READING TEXT:
○ ○ ○ ○
It's amazing how you intuitively knew that abandoning your wife and child was the right thing to do for you son.
 

VoteJP

J.P. Cusick
Blog-o-sphere

It's amazing how you intuitively knew that abandoning your wife and child was the right thing to do for you son.

:shrug: It is just one of those things, and I regret what I did to my own.

And all children are subject to those they are born to. :shrug:




:drummer:
 

VoteJP

J.P. Cusick
Blog-o-sphere

Maybe JP's the father!?

:popcorn: That is an interesting point, in that I really do know how to reach such a boy, and that would be to tell the boy that we will search for his real parents together, including trying to reconcile with his real Mom and searching for his real Dad, as that would be the only way to sincerely win his trust and his friendship, and then actually do the work to bring the boy to his real parents, because otherwise he is probably lost with little hope of real happiness in this life.

That would be the way if one really wants to reach his mind and his heart, and it would take a lot of sincere efforts, but that would be better and more effective than any other options.

It is a matter of personal identity - as in his self esteem.


:duel:
 
I

Irish_Eyes

Guest
:popcorn: That is an interesting point, in that I really do know how to reach such a boy, and that would be to tell the boy that we will search for his real parents together, including trying to reconcile with his real Mom and searching for his real Dad, as that would be the only way to sincerely win his trust and his friendship, and then actually do the work to bring the boy to his real parents, because otherwise he is probably lost with little hope of real happiness in this life.

That would be the way if one really wants to reach his mind and his heart, and it would take a lot of sincere efforts, but that would be better and more effective than any other options.
○ ○ ○ ○
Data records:
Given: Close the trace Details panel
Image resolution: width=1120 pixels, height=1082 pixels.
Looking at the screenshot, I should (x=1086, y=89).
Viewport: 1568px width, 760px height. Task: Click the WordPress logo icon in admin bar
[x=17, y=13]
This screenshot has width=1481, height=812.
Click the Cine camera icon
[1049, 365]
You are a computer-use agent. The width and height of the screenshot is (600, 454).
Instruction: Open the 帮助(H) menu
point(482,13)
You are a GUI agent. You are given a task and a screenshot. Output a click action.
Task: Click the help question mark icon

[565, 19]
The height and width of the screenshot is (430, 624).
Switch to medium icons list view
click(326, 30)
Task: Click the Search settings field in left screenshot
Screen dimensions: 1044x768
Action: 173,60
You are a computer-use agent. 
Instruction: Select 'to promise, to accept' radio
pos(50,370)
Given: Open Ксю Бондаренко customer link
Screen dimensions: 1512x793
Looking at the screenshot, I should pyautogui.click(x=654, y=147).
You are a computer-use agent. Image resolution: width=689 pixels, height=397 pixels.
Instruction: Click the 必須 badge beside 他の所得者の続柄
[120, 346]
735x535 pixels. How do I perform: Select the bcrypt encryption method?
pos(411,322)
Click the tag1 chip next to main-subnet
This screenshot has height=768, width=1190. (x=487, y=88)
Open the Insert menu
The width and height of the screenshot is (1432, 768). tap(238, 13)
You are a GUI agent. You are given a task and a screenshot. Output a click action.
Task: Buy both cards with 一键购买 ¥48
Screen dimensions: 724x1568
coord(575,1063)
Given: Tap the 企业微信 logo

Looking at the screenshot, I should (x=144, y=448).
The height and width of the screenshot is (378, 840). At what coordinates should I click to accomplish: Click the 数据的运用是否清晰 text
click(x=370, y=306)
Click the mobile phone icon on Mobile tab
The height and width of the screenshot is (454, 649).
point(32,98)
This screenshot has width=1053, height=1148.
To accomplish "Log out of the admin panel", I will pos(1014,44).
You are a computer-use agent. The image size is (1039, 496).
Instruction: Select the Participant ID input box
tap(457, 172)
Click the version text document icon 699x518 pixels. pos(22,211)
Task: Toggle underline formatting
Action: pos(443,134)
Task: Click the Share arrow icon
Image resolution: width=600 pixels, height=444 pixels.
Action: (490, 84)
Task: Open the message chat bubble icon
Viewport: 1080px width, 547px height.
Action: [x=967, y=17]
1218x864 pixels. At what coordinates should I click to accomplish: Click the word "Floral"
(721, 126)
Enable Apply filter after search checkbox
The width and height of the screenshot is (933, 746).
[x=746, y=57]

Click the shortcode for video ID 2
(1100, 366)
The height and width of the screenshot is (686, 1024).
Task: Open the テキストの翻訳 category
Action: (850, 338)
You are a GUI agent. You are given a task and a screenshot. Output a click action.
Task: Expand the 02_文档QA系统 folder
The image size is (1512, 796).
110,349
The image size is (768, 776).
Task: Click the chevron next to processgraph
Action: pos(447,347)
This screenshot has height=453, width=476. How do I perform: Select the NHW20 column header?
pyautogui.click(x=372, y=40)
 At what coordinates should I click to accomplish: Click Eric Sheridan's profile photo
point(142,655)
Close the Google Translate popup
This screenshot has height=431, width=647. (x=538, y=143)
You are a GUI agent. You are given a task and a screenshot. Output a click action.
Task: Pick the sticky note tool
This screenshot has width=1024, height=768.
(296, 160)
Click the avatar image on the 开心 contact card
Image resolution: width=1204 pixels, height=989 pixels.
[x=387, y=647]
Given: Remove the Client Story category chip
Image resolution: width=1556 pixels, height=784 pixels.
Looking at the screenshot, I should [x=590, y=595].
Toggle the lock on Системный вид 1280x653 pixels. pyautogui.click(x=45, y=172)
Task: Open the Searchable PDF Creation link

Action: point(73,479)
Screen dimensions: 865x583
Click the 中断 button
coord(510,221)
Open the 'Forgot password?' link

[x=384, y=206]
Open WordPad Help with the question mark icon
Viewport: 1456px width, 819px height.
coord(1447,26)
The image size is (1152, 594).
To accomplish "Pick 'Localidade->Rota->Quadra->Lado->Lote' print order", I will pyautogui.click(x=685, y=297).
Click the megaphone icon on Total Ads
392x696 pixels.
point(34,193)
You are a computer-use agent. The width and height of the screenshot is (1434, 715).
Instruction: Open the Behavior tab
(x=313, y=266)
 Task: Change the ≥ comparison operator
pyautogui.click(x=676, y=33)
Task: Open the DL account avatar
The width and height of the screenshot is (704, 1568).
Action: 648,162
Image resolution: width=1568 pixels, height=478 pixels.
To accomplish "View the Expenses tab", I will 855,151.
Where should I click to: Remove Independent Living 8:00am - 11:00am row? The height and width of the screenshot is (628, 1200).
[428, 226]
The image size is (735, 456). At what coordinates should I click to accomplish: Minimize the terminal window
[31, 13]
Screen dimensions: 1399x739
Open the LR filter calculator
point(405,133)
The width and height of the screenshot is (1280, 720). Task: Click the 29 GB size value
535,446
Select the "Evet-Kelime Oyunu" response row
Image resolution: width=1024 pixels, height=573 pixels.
○ ○ ○ ○
WHAT THIS EXERCISE ASKS:
a - Which distinct emoticon codes, written between colons, appear in the forum thread?
b - Carry on the forum thread from its last line.
This material stands apart from the forum thread.

ANSWERS:
a - :shrug:, :drummer:, :popcorn:, :duel:

b -
It is a matter of personal identity - as in his self esteem.


:duel:

You watch too many movies and TV specials. I was adopted by my father after he married my biological mother. When I was 20, I finally got to meet my biological father and BOY am I glad my mother told him to stay the hell out of our lives. His "intuition" had him wanting me to call him Dad as soon as I met him. Thanks, but no thanks. My Dad is the man who raised me when he didn't have to, who made sure there was a roof over my head and clothes on my back. Sure, we butted heads a lot, but I wouldn't give him up for the sperm donor who helped make me, not for any reason.

All it takes to be a father is sex. It takes love, patience, and sacrifice to be a Dad.
 

vraiblonde

Board Mommy
PREMO Member
Patron
:popcorn: That is an interesting point, in that I really do know how to reach such a boy, and that would be to tell the boy that we will search for his real parents together, including trying to reconcile with his real Mom and searching for his real Dad, as that would be the only way to sincerely win his trust and his friendship, and then actually do the work to bring the boy to his real parents, because otherwise he is probably lost with little hope of real happiness in this life.

That would be the way if one really wants to reach his mind and his heart, and it would take a lot of sincere efforts, but that would be better and more effective than any other options.

It is a matter of personal identity - as in his self esteem.

JPC, did you not read one word of the OP?
 

VoteJP

J.P. Cusick
Blog-o-sphere

JPC, did you not read one word of the OP?

:coffee: Yes, of course I read it all, and I am offering real advice to actually do some thing to help the child.

There is no program in Maryland or elsewhere that compares to what I am advising.

Do you see some thing that I missed? then do please tell.



:drummer:
 

VoteJP

J.P. Cusick
When I was 20, I finally got to meet my biological father and BOY am I glad my mother told him to stay the hell out of our lives. His "intuition" had him wanting me to call him Dad as soon as I met him. Thanks, but no thanks.

All it takes to be a father is sex. It takes love, patience, and sacrifice to be a Dad.

:coffee: That means you missed your chance, and life does not give many chances.